TERMS: Consider, for example, the routine use of 30-day terms. For most organizations, 30-day terms are “standard.” In one case, the owner of a small manufacturing firm competing with a major manufacturing organization set the same terms as his competitor, net 30 days. Since the price for the small company’s product was 20 percent cheaper than the competitor’s, term suggestions include changing to net 10 days; net cash; or net 15 days.
There is no reason why the owner of the small firm shouldn’t recover some of his initial price loss through a better cash flow created by different sales terms.
DISCOUNTS: Discounts can be effective in establishing overall price. The discounts your company gives must take into consideration effective money management. Many customers are content to pay in 45 instead of 30 days, and will evaluate discounts from that point of view.
Since many companies take advantage of discounts, the payment incentive can be an effective price condition only if the percent of the discount is in proportion to the overall interest rate applicable at the time of the sale. Few organizations change discount rates to reflect shifts in the prime interest rate.
Customers can also abuse discounts. Many companies take unauthorized discounts through methods that become very inventive. One tactic involves taking a discount, dating the payment within the discount terms (for example, net 10 days), holding the check, and then paying in 30-plus days.
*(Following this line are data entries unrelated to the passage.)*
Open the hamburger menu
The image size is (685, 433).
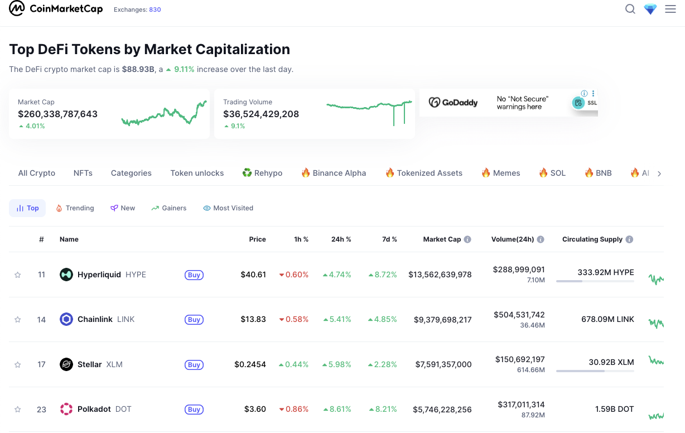point(670,9)

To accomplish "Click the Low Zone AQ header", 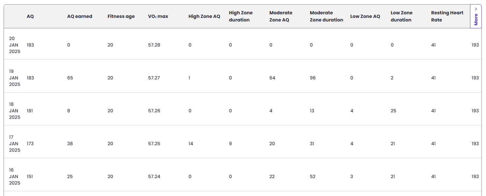I will pos(365,16).
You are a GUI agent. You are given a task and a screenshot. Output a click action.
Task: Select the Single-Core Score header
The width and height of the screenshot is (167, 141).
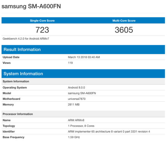(x=42, y=21)
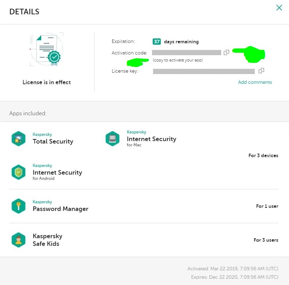Click the 'For 3 devices' label
Viewport: 289px width, 285px height.
tap(263, 155)
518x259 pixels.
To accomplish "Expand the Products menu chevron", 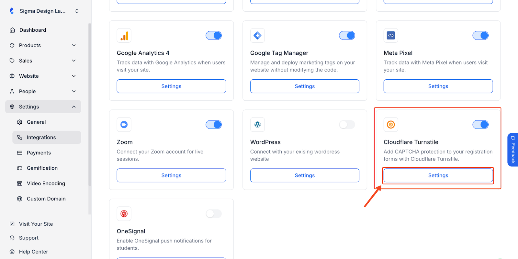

Although these actions sometimes just involve honest mistakes, to avoid setting any precedent, review and clarify these situations .
Here are some questions to ask whenever a price change is under consideration:
Have you looked at your terms and conditions lately?
Do you really have to maintain the same terms as your competition?
Can you lower your price if you change your terms from net 30 days to net 10 days or COD/cash in advance?
Should you give discounts? If so, what kind?
Should you charge interest on past due accounts and make that interest part of your terms and conditions?
Should you develop a minimum order requirement before credit is extended?
As a marketing executive, you know that many marketing and sales considerations are part of all major price changes. Remember that in terms of cash flow, “time is money.”